### About this task
Of the entries below, restate word for word only the section that runs from the line with "Screen dimensions: 2464x1504" to the line with "Task: Click the chart", counting both ends.

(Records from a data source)
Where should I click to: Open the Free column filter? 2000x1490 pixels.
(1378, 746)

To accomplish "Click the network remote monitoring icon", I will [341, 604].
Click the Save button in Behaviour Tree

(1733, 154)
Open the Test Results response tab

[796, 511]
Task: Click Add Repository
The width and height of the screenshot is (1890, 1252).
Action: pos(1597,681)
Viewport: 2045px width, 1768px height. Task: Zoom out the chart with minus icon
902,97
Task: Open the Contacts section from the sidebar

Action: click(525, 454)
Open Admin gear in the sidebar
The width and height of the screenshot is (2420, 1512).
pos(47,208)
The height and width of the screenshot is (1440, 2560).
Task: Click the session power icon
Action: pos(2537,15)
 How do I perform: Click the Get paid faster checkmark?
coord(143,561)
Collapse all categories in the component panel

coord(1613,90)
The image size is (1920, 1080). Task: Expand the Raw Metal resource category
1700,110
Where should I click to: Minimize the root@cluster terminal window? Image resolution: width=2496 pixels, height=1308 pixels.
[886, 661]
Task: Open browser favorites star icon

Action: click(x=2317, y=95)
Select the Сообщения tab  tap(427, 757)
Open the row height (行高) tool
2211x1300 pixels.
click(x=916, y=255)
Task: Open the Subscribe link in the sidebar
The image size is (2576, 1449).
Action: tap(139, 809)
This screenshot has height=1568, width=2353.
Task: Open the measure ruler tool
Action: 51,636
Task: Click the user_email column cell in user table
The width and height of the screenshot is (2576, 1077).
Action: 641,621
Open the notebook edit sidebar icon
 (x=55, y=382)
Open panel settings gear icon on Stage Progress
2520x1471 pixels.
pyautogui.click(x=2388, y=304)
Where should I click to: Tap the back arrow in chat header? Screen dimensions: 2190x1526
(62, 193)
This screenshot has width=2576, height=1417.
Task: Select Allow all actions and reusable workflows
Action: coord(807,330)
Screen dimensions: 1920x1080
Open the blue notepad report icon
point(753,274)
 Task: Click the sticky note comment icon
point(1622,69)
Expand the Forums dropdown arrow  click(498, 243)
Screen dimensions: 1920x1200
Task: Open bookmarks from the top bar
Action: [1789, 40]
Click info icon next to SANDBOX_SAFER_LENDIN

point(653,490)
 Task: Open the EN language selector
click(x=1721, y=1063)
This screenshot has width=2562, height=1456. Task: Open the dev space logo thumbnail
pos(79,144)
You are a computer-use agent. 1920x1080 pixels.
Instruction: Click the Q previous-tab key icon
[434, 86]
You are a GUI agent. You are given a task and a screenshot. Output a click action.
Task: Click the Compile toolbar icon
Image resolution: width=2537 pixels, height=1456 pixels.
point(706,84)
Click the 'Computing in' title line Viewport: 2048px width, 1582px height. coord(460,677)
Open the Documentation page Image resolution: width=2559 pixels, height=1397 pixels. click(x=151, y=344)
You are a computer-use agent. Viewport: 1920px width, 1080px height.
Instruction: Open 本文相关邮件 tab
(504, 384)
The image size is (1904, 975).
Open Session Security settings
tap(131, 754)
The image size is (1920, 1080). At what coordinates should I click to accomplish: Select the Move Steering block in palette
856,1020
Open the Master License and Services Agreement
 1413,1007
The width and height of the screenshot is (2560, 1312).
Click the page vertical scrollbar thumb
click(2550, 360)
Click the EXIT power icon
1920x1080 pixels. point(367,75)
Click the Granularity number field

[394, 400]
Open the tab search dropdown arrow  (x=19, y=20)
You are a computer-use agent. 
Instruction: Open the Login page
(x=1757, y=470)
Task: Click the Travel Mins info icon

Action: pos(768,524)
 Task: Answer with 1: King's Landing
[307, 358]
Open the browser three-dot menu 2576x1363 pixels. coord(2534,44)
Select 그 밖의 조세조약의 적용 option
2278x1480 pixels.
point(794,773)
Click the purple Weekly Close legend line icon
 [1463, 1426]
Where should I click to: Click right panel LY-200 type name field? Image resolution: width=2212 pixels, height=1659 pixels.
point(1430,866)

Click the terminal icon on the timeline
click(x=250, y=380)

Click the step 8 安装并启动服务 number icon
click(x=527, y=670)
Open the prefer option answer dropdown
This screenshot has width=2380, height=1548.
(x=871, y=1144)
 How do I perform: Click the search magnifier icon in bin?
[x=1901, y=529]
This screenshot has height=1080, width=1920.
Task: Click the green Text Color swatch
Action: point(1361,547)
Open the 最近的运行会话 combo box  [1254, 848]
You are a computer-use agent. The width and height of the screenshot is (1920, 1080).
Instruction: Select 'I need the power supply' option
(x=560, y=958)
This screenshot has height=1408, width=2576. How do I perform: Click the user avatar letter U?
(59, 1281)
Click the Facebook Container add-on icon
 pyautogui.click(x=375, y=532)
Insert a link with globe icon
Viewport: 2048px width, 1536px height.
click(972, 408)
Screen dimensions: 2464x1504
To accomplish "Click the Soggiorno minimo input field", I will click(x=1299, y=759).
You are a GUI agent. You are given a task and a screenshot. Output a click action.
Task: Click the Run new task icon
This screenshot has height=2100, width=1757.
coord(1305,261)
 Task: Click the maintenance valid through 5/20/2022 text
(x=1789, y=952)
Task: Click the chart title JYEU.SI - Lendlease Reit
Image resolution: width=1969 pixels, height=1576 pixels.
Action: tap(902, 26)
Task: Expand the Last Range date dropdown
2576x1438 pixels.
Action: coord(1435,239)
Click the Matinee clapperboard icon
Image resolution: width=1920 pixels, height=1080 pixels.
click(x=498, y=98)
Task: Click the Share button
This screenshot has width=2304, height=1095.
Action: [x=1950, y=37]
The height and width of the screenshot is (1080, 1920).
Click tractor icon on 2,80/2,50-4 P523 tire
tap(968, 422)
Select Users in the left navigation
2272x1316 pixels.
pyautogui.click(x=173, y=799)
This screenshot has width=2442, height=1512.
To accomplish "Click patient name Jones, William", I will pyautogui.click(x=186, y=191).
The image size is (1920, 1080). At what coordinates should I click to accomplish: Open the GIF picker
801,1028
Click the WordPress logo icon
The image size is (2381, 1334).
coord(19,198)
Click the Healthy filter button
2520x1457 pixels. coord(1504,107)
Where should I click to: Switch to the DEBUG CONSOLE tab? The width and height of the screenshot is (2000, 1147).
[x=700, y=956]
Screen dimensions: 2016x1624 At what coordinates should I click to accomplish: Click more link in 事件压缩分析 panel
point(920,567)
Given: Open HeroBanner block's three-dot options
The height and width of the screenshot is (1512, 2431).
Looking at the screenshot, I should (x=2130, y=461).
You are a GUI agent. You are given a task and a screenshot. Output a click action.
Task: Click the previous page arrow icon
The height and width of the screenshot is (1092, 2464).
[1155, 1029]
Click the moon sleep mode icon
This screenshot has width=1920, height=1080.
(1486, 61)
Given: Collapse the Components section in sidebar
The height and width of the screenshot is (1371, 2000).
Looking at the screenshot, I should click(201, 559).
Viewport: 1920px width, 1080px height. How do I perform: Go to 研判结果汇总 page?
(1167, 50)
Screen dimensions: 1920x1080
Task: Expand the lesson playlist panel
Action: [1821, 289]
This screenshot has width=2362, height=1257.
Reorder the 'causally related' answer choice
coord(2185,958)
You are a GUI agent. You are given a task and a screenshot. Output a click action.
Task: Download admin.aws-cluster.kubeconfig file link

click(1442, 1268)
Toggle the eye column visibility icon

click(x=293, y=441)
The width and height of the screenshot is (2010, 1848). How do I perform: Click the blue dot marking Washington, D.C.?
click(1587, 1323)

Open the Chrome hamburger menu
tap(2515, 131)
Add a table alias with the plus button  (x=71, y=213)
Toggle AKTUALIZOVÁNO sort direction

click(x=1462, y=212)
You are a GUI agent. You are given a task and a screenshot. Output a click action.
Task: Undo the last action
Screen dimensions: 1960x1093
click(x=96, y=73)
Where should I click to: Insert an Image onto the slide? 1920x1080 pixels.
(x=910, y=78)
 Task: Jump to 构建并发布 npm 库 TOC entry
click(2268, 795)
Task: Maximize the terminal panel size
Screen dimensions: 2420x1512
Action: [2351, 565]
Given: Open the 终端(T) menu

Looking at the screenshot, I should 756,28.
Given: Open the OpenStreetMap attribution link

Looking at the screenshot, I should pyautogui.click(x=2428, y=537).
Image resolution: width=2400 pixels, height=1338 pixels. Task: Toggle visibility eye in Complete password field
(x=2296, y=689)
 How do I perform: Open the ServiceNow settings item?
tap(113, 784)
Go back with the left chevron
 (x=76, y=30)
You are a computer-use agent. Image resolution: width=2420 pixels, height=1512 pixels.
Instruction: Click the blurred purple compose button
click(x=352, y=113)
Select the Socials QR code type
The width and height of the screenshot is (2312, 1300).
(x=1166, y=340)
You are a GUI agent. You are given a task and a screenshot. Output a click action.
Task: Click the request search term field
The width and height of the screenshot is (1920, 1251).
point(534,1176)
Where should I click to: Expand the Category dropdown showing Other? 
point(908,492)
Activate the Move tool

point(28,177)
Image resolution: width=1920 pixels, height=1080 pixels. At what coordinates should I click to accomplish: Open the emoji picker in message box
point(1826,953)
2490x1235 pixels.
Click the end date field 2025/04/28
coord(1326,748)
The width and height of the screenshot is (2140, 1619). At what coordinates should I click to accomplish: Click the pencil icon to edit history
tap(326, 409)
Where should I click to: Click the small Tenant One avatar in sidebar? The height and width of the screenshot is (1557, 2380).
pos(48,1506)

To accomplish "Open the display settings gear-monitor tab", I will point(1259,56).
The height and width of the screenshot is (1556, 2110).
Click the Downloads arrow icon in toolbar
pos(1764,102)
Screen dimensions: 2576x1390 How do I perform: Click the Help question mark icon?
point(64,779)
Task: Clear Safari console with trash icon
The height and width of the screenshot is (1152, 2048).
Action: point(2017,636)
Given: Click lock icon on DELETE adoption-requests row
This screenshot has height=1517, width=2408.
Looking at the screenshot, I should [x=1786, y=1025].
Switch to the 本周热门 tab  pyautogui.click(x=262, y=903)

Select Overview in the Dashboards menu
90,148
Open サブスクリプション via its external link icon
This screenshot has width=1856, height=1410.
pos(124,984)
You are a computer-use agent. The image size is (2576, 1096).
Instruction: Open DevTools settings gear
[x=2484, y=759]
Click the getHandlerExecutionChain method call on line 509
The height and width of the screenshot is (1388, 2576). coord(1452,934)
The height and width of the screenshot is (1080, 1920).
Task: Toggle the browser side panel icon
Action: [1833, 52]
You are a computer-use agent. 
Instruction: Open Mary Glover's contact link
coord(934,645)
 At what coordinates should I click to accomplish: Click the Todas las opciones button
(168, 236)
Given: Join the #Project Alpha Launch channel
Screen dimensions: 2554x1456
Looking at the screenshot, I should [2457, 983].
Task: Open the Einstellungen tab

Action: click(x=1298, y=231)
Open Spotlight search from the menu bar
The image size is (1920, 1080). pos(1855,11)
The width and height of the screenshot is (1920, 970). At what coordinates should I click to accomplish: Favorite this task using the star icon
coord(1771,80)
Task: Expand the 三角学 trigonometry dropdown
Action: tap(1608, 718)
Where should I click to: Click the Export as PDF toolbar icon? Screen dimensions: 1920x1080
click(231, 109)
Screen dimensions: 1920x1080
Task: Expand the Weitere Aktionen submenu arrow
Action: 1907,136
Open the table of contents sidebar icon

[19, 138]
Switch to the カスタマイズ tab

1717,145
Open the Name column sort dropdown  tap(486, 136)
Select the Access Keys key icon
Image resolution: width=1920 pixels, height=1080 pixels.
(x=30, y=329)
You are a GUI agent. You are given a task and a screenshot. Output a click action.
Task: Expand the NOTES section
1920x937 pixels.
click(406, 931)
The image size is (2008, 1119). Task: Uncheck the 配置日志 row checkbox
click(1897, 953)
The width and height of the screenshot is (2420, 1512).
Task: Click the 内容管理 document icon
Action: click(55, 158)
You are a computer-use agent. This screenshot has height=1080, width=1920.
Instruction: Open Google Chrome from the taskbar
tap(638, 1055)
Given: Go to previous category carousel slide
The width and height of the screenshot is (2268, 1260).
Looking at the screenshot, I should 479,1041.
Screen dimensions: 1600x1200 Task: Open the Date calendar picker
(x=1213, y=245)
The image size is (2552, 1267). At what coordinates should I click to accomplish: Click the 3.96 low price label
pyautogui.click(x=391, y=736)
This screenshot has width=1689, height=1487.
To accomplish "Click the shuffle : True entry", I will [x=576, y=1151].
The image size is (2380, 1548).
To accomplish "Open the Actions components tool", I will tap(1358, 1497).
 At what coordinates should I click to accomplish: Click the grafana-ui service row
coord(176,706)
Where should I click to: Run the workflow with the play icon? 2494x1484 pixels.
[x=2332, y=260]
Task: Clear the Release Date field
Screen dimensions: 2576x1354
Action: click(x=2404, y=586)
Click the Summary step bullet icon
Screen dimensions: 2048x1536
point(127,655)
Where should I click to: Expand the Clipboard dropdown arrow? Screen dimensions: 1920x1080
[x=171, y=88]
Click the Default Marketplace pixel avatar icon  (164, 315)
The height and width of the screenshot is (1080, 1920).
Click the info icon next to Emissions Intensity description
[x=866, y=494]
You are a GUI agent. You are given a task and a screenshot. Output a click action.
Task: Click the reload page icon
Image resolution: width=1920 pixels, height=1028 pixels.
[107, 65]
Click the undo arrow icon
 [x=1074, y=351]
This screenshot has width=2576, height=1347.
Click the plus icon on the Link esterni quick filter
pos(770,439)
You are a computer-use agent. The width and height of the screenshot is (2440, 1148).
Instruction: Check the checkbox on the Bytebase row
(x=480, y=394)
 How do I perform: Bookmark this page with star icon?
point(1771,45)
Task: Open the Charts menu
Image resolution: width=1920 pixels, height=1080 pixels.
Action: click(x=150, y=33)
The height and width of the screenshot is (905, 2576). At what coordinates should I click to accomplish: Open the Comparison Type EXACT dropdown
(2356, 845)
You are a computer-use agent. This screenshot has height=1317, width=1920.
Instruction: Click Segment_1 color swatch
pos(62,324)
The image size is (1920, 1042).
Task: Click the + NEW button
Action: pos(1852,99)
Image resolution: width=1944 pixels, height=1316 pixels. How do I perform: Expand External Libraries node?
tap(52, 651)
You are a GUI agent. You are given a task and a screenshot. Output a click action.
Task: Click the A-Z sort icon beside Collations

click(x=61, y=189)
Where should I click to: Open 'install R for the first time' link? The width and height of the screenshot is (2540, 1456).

### Written answer
Screen dimensions: 2464x1504
To accomplish "Click the Soggiorno minimo input field", I will click(x=1299, y=759).
You are a GUI agent. You are given a task and a screenshot. Output a click action.
Task: Click the Run new task icon
This screenshot has height=2100, width=1757.
coord(1305,261)
 Task: Click the maintenance valid through 5/20/2022 text
(x=1789, y=952)
Task: Click the chart title JYEU.SI - Lendlease Reit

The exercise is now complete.